I remember watching that film often as a child, but I don’t recall my reaction to the first time I saw its ending. The fact that the entire movie takes place in a dream is something that has a great power to it. I’m not sure why exactly, but I’ve always been fascinated by dreams. Maybe my attraction is a result of their unknown origins (scientists still don’t know why we dream). Or, maybe it’s due to the fact that they exist in our minds in such a real state, until we wake up and realize otherwise. Whatever the reason, I just know that the subject of dreams has gripped my attention for as long as I can remember.
Since my diagnosis in 2009, I’ve often wondered if maybe this is all a dream. I’m pretty sure I’ve let go of all denial that I had in the beginning, and that this is just a thought that doesn’t want to leave my mind. But, then again, if I’m in denial I guess I wouldn’t really know that for certain, right? But, I think that after my psychiatrist gave me my final confirmation of my diagnosis, that I finally lost all denial. But, it appears that as much as I’d like to think otherwise, that confirmation hasn’t stopped me from wondering if this is all a dream from which I will someday wake up.
The thought has gone through my mind that maybe ten years ago I got into a car accident and I’ve been in a coma ever since. That all of this that has happened has just been a figment of an overactive imagination lost in a state of deep sleep. What if I’m in a hospital somewhere and I’ll wake up someday and realize that none of this has happened; that my life is just where it was ten years ago, before the accident? I don’t remember any accident. I don’t remember any traumatic experience, but I guess you don’t remember that kind of stuff in a coma. I’ve seen those stories before of someone who comes out of a coma after many years, and they don’t even realize time has passed. Could that be what’s going to happen to me?
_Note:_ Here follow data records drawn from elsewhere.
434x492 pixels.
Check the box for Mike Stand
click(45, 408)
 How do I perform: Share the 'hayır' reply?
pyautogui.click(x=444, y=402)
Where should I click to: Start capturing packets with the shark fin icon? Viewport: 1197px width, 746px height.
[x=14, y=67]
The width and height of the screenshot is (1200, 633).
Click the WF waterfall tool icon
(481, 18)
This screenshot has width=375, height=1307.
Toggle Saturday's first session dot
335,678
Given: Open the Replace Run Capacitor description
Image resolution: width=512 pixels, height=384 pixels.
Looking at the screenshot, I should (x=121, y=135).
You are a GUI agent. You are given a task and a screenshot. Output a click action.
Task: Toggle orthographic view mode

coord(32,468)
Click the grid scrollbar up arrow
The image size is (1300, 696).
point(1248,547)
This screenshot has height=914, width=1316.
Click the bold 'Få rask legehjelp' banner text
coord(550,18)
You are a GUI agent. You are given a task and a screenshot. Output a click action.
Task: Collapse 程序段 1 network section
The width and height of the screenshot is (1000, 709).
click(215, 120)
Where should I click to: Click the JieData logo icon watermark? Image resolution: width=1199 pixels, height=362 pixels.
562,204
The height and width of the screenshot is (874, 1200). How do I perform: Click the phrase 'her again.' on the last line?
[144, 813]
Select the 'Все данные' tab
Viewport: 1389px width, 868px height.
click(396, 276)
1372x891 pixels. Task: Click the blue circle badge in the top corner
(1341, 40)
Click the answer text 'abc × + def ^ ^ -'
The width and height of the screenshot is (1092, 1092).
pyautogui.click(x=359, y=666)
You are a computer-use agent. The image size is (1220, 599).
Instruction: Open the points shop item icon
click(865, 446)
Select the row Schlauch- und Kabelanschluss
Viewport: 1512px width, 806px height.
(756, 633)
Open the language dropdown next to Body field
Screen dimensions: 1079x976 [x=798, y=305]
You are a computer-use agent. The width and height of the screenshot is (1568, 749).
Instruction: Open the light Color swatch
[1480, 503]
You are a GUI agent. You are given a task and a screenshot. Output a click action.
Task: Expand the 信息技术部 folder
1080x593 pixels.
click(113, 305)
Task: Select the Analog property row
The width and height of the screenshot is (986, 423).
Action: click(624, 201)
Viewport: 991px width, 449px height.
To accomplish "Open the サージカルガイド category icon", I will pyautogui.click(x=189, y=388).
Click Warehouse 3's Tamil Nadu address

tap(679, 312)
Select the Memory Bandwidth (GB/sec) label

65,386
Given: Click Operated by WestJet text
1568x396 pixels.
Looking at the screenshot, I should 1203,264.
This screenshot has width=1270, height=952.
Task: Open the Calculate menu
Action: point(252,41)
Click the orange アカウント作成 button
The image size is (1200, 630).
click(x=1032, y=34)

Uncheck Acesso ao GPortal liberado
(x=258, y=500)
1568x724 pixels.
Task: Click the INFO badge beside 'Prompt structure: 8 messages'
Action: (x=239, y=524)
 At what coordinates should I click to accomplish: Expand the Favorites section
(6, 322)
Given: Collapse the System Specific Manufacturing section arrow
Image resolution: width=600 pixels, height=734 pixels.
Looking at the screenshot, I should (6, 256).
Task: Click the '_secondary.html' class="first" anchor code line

I’m not saying that I really believe that, but I guess there is a part of me that must think it’s really possible, since that thought doesn’t seem to ever go away. Maybe that’s why my fascination with dreams has only increased since my diagnosis. Maybe it’s my comatose brain trying to tell me to wake up and see this all for what it really is… a bad dream. A nightmare.
Am I in the Twilight Zone?
One of my favorite television shows is the classic 1950s “The Twilight Zone”. My dad loves that show and I grew up watching it on TV whenever he would have those awesome reruns playing. Every year, I look forward to watching the marathons that the Syfy Channel has over the Fourth of July and New Year’s holidays.
Well, one of my favorite episodes is called “The Hitch-hiker.” The story centers on a young woman, named Nan Adams, making a cross-country trip to visit her mother. However, after a flat tire delays her journey, she begins to see a strange and ominous man watching her. Whenever she sees him, he has his thumb out in the universal hitchhiking pose. As she continues on her way to her destination, Nan is terrified of this small and shabbily suited man watching her at various points in her journey. Each time Nan passes him the man stands in his hitch-hiking pose, as if saying with just his body language, “Going my way?” Nan always continues on in fear.
Finally, after she can’t take it anymore, she makes a stop one night at an out-of-the-way phone booth (this large box in which you have to actually stay corded to a phone… trippy eh?). Well, she gets on the phone and calls her mother’s house, when this unknown older woman answers. Nan asks for her mother by name, Mrs. Adams. The older woman then states that Mrs. Adams is ill. Nan then gets worried and says that her mother was fine when last they spoke, and so she wants to speak to her. The older woman then tells Nan that Mrs. Adams suffered a nervous breakdown after the death of her daughter. Nan looks perplexed upon hearing this news. “Her daughter? What do you mean the death of her daughter?” she asks the woman. Then, the woman on the phone says, Mrs. Adams’ daughter was killed after losing control of her car from a blown out tire.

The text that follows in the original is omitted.